▶ [WORK INSTRUCTIONS]: With pictures excluded, output exactly the lines that run from the first line of the data below through the line containing "You are a GUI".

╭─ INPUT

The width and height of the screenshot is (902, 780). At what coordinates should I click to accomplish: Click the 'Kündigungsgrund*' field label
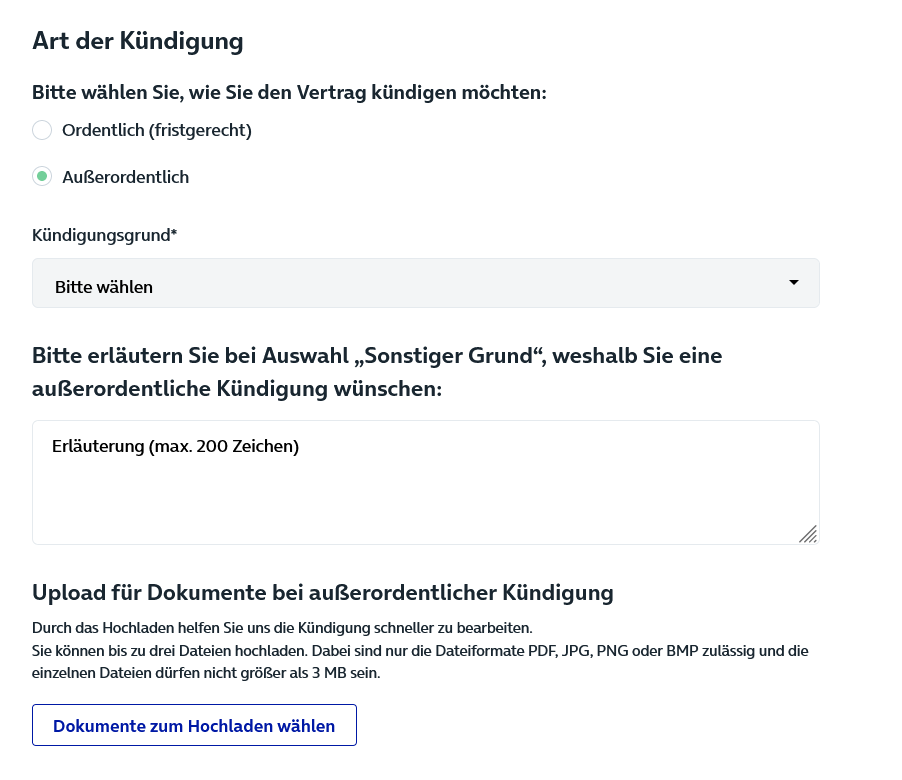click(104, 235)
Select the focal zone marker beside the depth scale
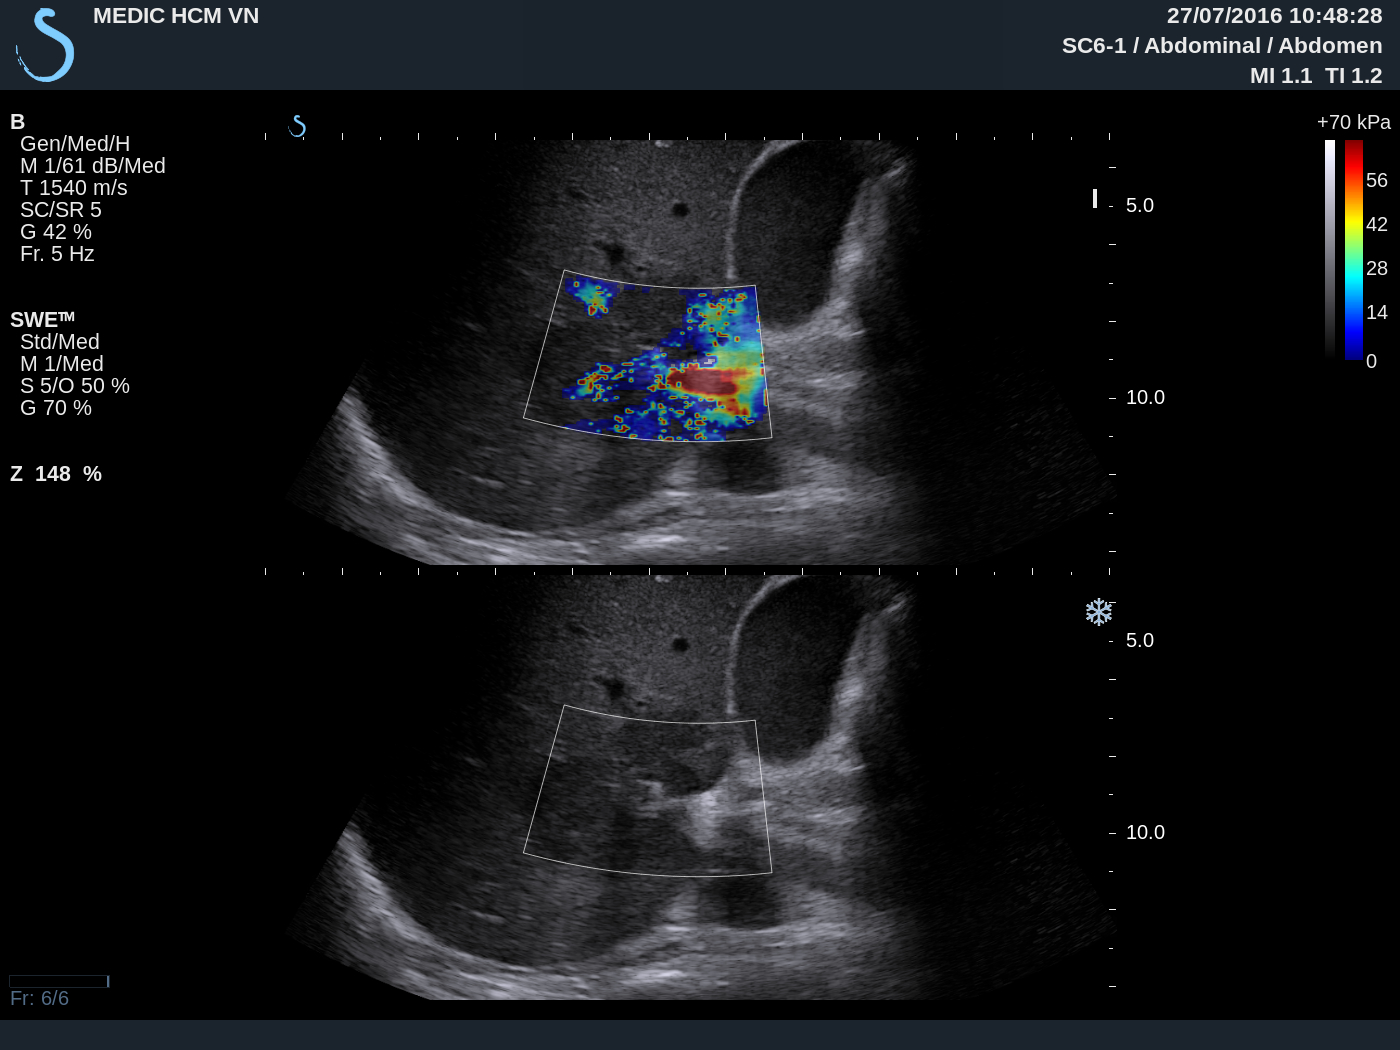This screenshot has height=1050, width=1400. [1097, 199]
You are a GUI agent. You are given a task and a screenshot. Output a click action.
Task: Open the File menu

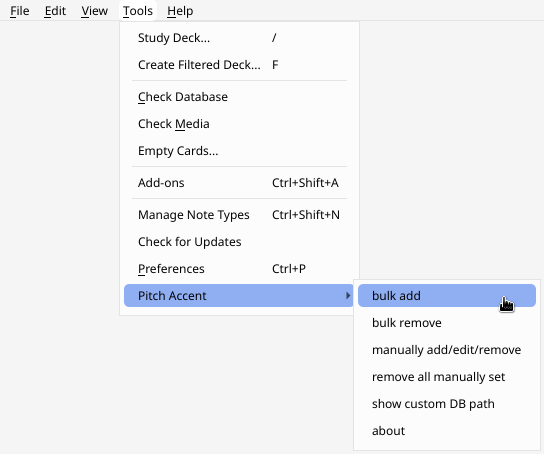(x=19, y=11)
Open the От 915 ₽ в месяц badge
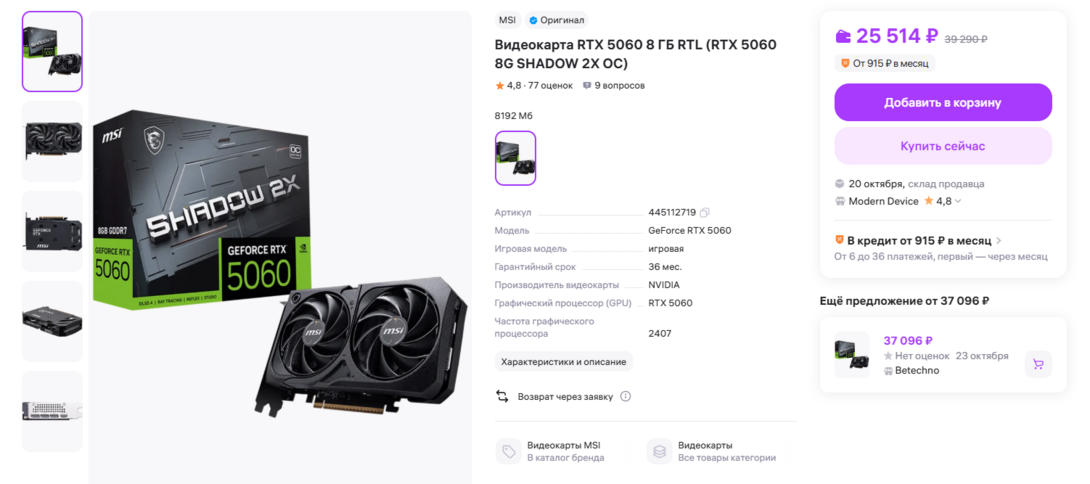Viewport: 1090px width, 484px height. click(885, 63)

╰─

▶ [REPLY]:
The width and height of the screenshot is (902, 780). At what coordinates should I click to accomplish: Click the 'Kündigungsgrund*' field label
click(104, 235)
Select the focal zone marker beside the depth scale
This screenshot has height=1050, width=1400. [1097, 199]
You are a GUI agent. You are given a task and a screenshot. Output a click action.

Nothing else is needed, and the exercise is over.